For my part, approaching this matter apart from authority, I find it quite impossible to say
that an exhibition of goods in a shop window is itself an offer for sale. We were, however,
referred to several cases, one of which is Keating v. Horwood n(5), a decision of this court.
There, a baker's van was being driven on its rounds. There was bread in it that had been
ordered and bread in it that was for sale, and it was found that that bread was under
weight, contrary to the Sale of Food Order, 1921. That order was an order of the sort to
which I have referred already and which prohibited the offering or exposing for sale. In
giving his judgments, LORD HEWART, C.J., said n(6):



n(5) [1926] All E.R. Rep. 88.

n(6) [1926] All E.R. Rep. at p. 89.

"the question is whether, on the facts, there were (i) an offering, and (ii) an exposure, for
sale. In my opinion, there were both."
AVORY, J., agreed. SHEARMAN, J., however, said n(7):



n(7) [1926] All E.R. Rep. at p. 90.

"I am of the same opinion. I am quite clear that this bread was exposed for sale, but have
had some doubt whether it can be said to have been offered for sale until a particular loaf
was tended to a particular customer." There are three matters to observe on that case. The
first is that the order plainly contained the words "expose for sale", and, on any view, there
was in that case an exposing for sale. Therefore, the question whether there was an offer
for sale was unnecessary for decision. Secondly, the principles of general contract law were
never referred to; and thirdly, albeit all part of the second ground, the respondents were
not represented and there was, in fact, no argument. For my part, I cannot take that as an
authority for the proposition that the display here in a shop window was an offer for sale.

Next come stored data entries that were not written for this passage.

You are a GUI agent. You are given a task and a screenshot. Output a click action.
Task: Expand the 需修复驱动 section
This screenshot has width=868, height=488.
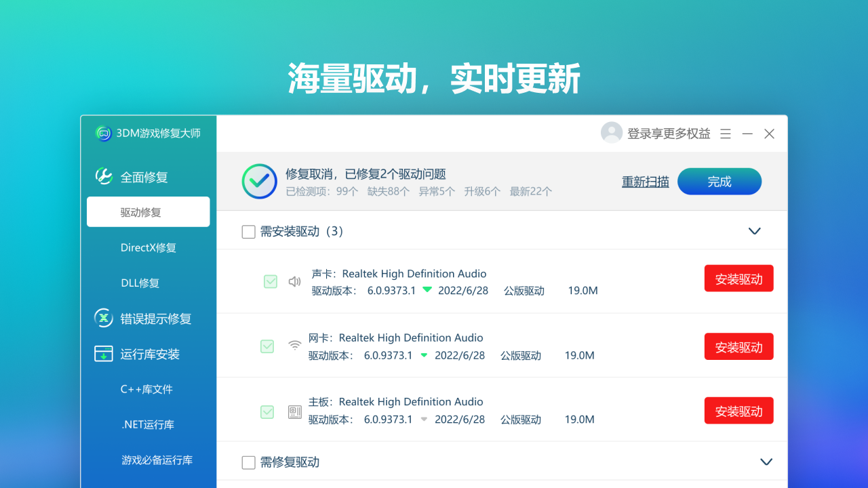coord(766,462)
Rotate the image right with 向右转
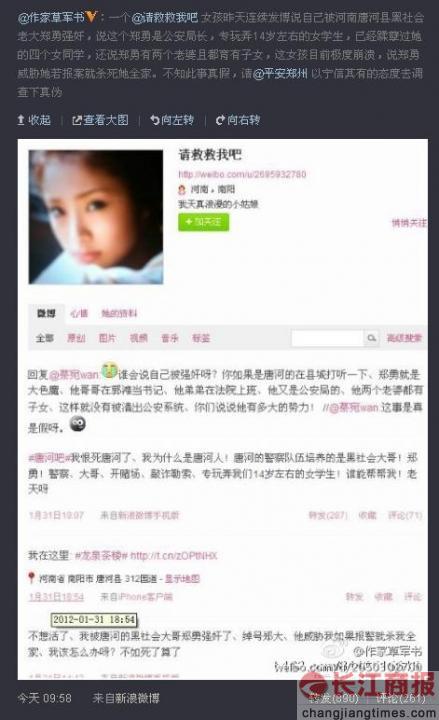The height and width of the screenshot is (720, 439). (238, 120)
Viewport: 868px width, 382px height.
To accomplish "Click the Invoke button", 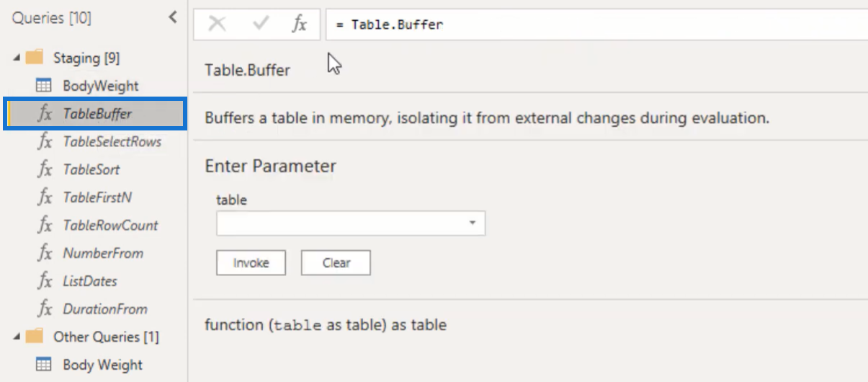I will [x=251, y=263].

The other case to which I should refer is Wiles v. Maddison n(8). I find it unnecessary to go
through the facts of that case, which was a very different case and where all that was
proved was an intention to commit an offence the next day, but, in the course of his
judgments, VISCOUNT CALDECOTE, C.J., said n(9):



n(8) [1943] 1 All E.R. 315.

n(9) [1943] 1 All E.R. at p. 317.

"A person might, for instance, be convicted of making an offer of an article of foot at too
high a price by putting it in his shop window to be sold at an excessive price, although there
would be no evidenee of anybody having passed the shop window or having seen the offer
or the exposure of the article for sale at that price."
Again, be it observed, that was a case where, under the Meat (Maximum Retail Prices)
Order, 1940, the words were: "No person shall sell or offer or expose for sale or buy or offer
to buy..." Although LORD CALDECOTE, C.J., does refer to the making of an offer by putting
an article in the shop window, before the sentence is closed he has, in fact, turned the
phrase to one of exposing the article. I cannot get any assistance in favour of the appellant
from that passage. Accordingly, I have come to the conclusion in this case that the justices
were right, and this appeal must be dismissed.

JUDGMENTBY-2: ASHWORTH, J.

JUDGMENT-2:
ASHWORTH, J.: I agree.

JUDGMENTBY-3: ELWES, J.

JUDGMENT-3:
ELWES, J.: I also agree.

DISPOSITION:
Appeal dismissed.

SOLICITORS:
Robins, Hay & Waters, agents for Town clerk, Bristol (for the appellant); Haslewoods,
agents for Cooke, Painter, Spofforth & Co., Bristol (for the respondent).